*Try it*
Find the line with "Click the Другие таблицы link" in the entries below, then output every line from it down to the line with "You are a computer-use", exactly and with no pictures.

*Entries supplied*

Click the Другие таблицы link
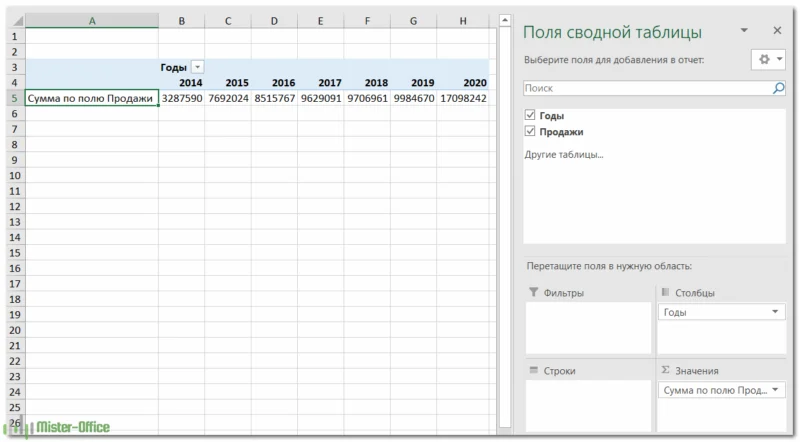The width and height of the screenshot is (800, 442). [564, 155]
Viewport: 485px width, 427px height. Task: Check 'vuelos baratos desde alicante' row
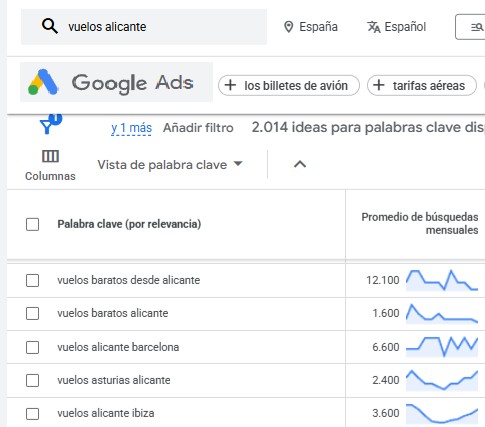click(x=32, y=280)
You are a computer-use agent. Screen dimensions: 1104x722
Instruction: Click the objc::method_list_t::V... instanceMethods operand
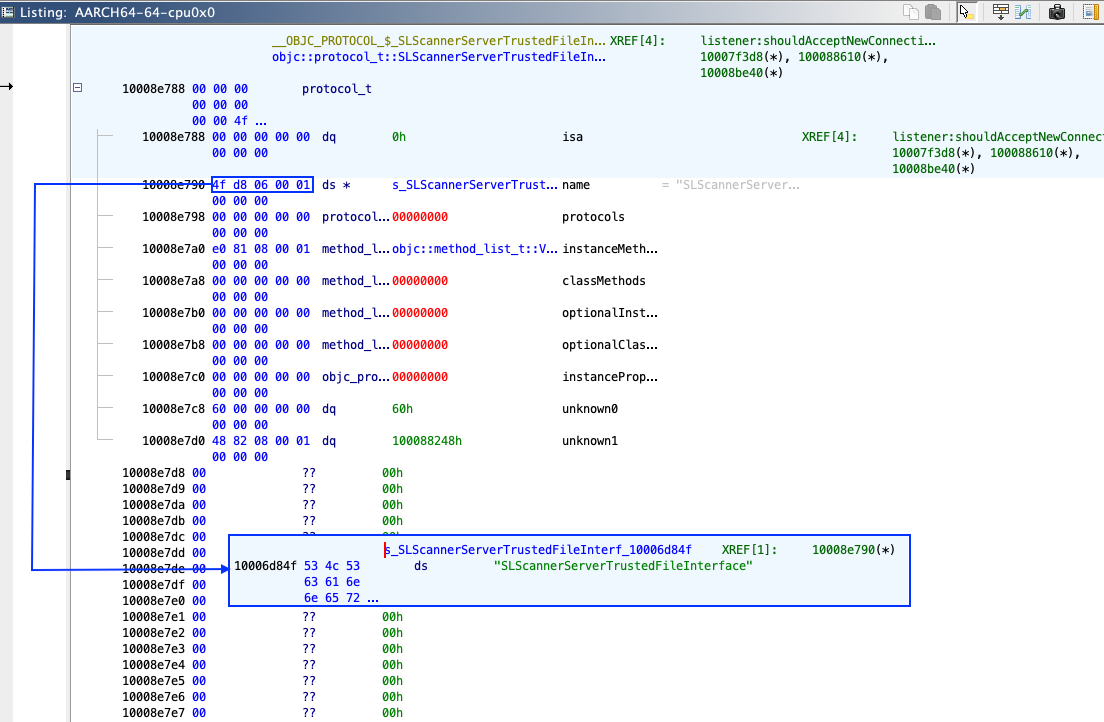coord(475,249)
==
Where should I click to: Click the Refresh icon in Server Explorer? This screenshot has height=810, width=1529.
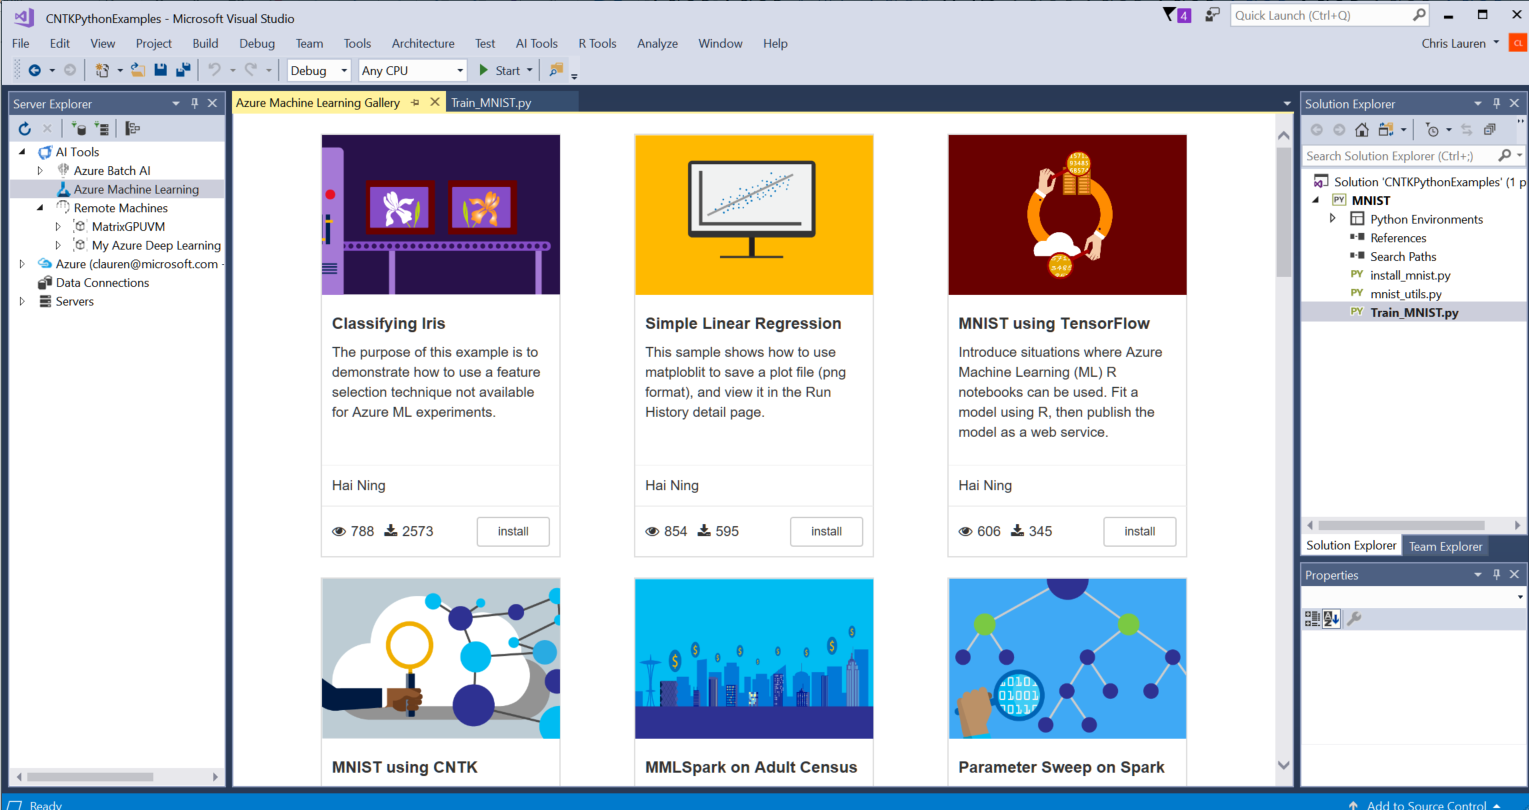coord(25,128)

*Exercise response*
Click the Другие таблицы link
The width and height of the screenshot is (800, 442). [564, 155]
Viewport: 485px width, 427px height. Task: Check 'vuelos baratos desde alicante' row
click(x=32, y=280)
You are a computer-use agent. Screen dimensions: 1104x722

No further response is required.